(Beginning of Data records)
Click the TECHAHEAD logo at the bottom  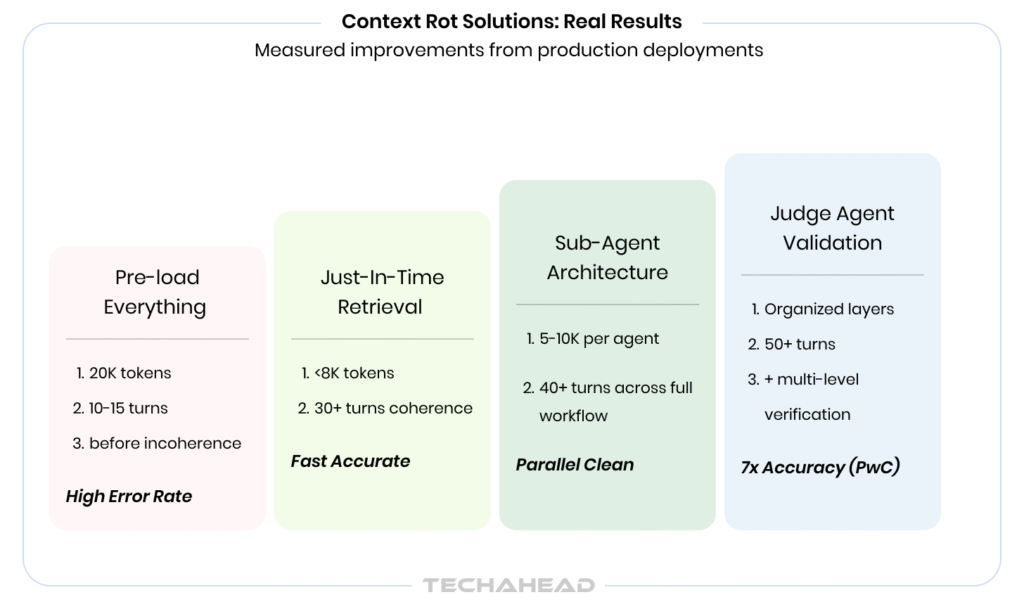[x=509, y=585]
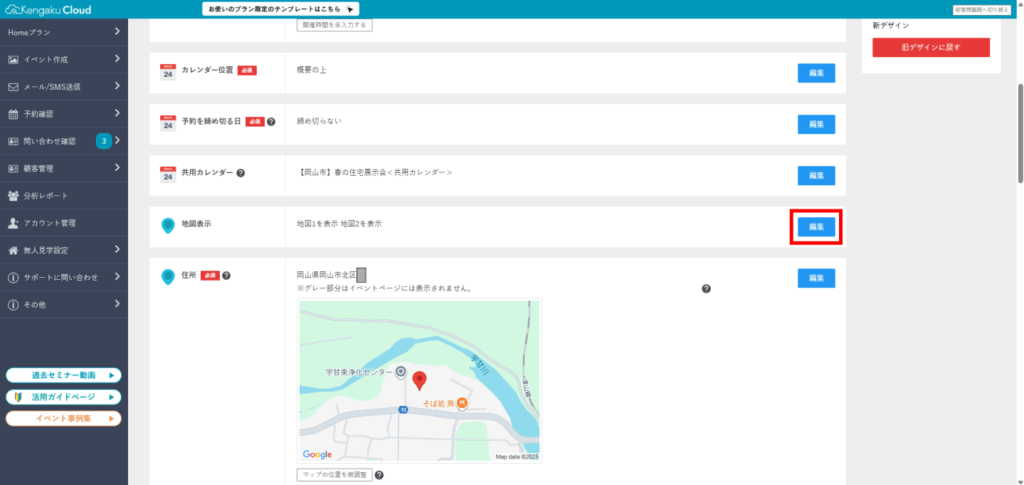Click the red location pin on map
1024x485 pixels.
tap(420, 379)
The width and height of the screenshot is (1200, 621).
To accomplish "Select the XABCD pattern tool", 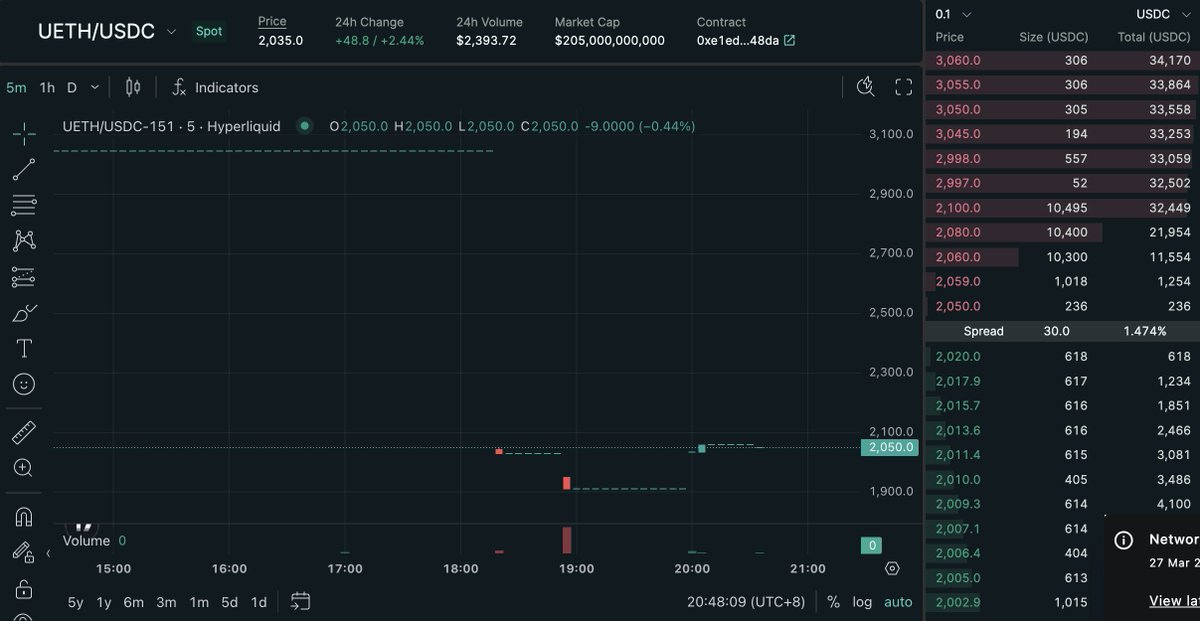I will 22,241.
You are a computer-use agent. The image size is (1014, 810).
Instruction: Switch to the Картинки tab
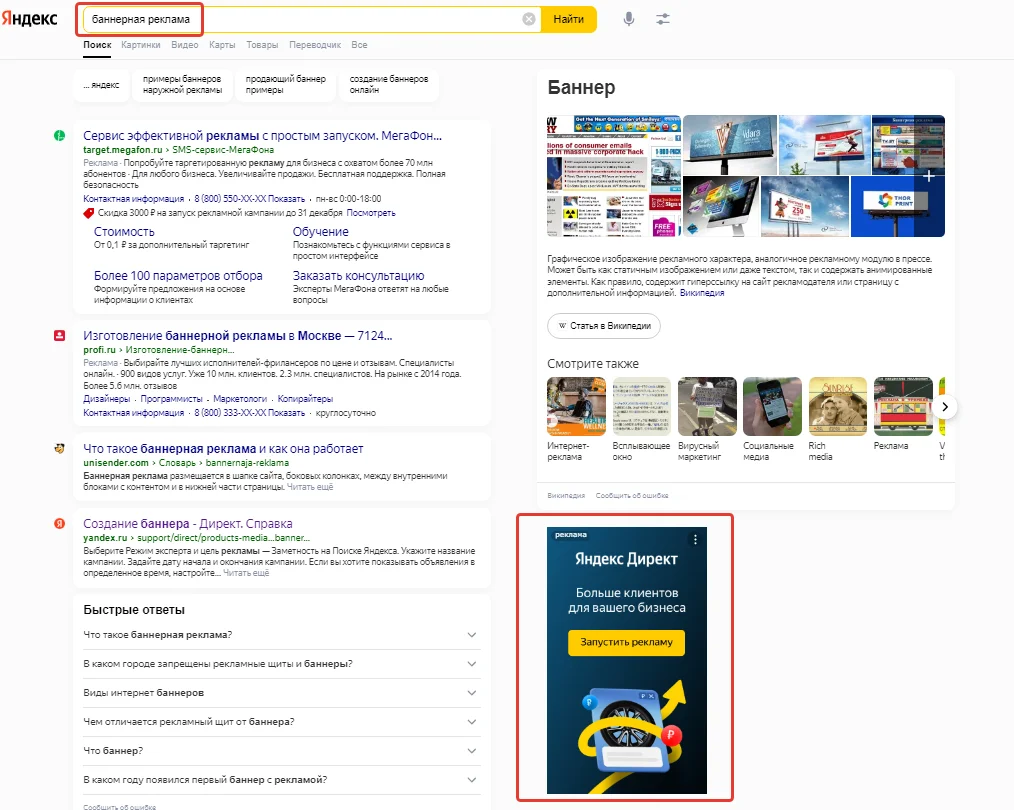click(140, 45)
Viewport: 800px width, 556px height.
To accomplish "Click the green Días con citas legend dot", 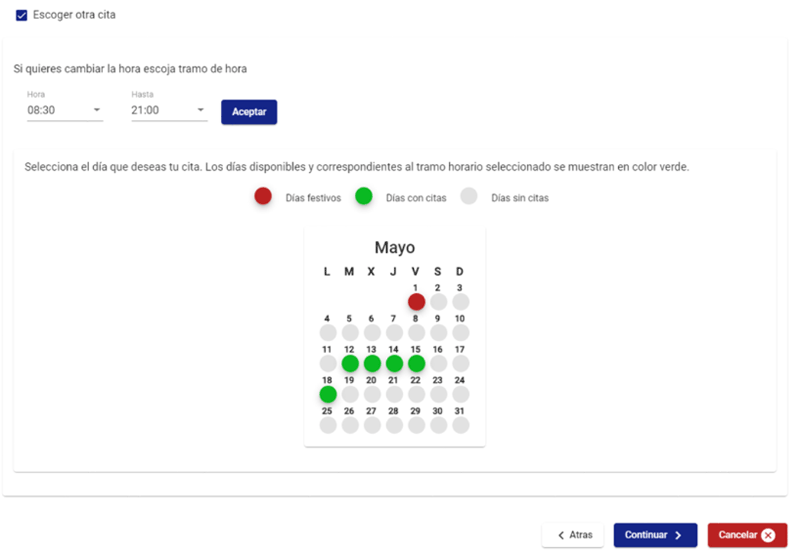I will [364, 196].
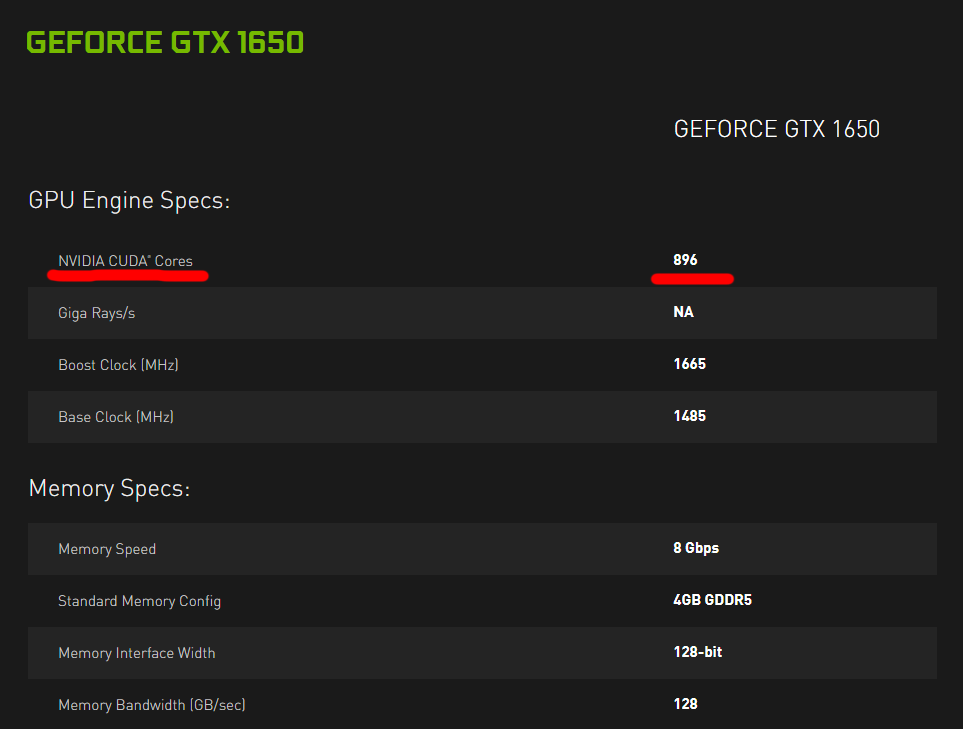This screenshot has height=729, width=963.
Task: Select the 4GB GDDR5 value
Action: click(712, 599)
(End of Data records)
(Beginning of Data records)
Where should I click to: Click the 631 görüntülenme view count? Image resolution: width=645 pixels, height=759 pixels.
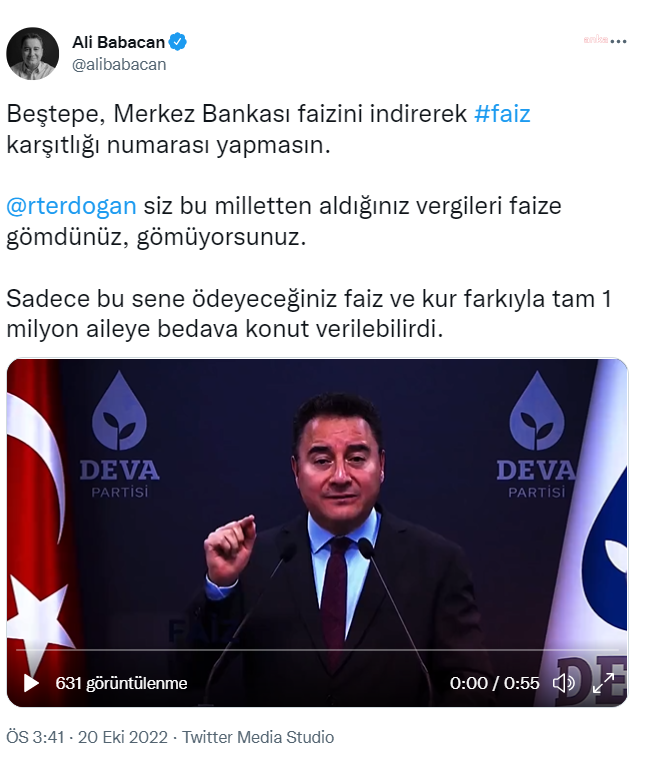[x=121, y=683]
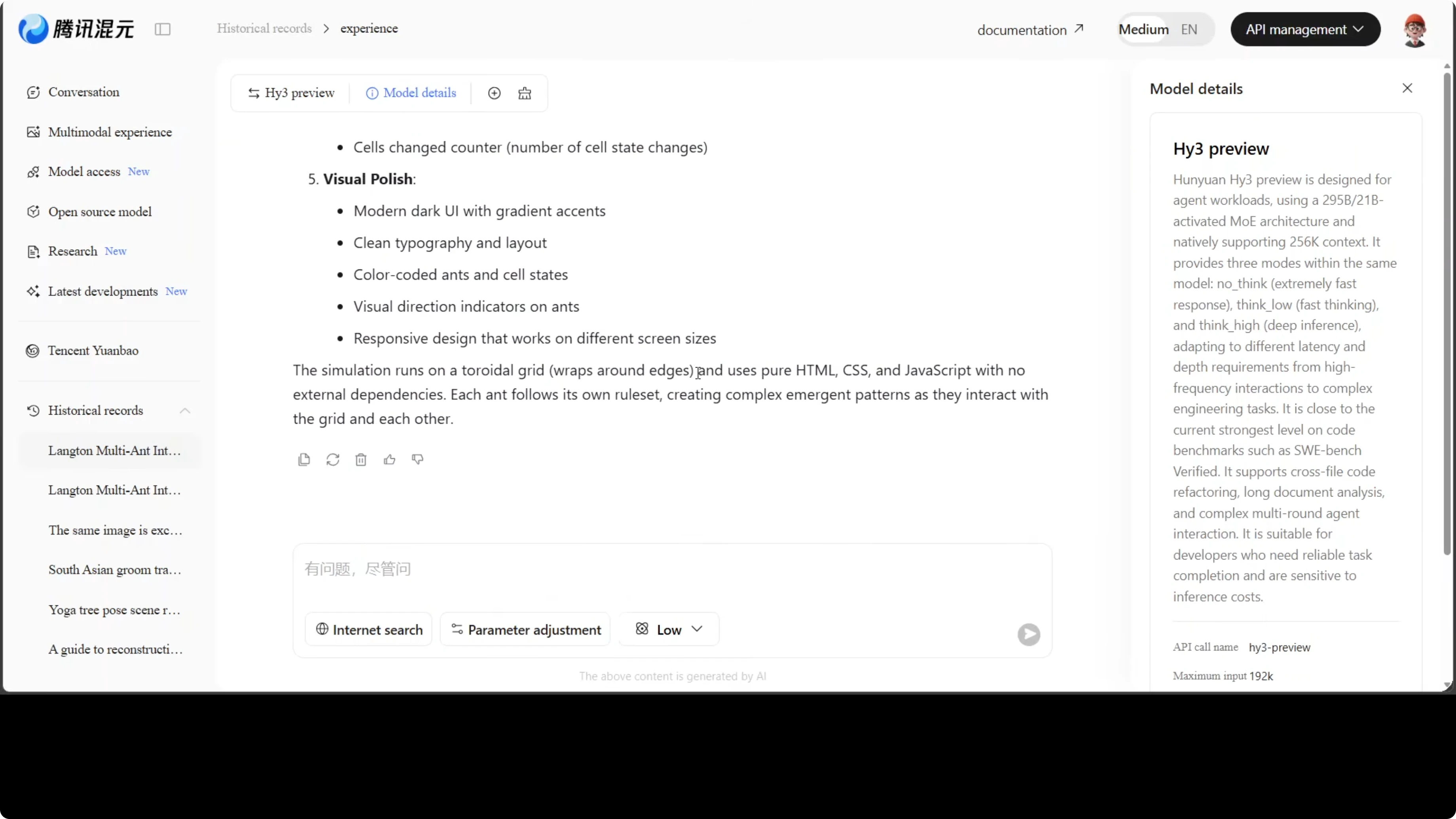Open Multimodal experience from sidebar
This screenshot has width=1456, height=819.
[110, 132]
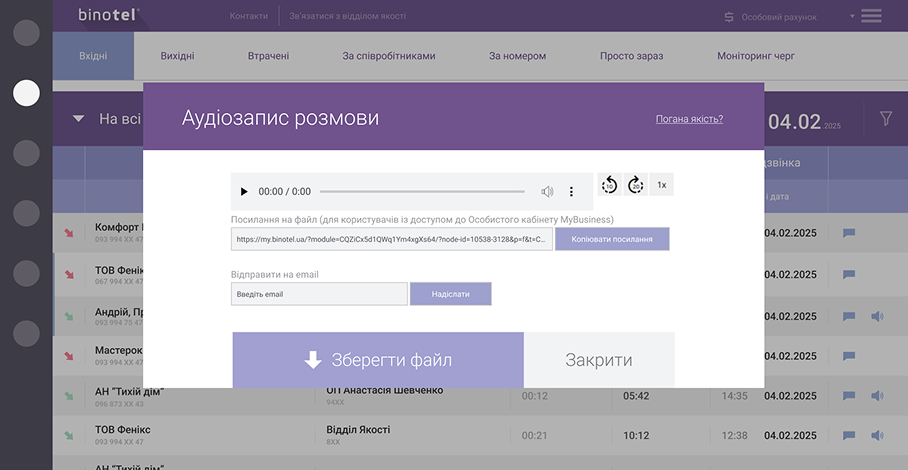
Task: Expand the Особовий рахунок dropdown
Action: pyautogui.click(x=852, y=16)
(End of Data records)
Would you restate, exactly and with no pictures, the lines of the entries above from the one containing "You are a computer-use" through the one containing "Viewport: 800px width, 556px height."?

▶ Your response
You are a computer-use agent. The image size is (1014, 810).
Instruction: Switch to the Картинки tab
click(140, 45)
Viewport: 800px width, 556px height.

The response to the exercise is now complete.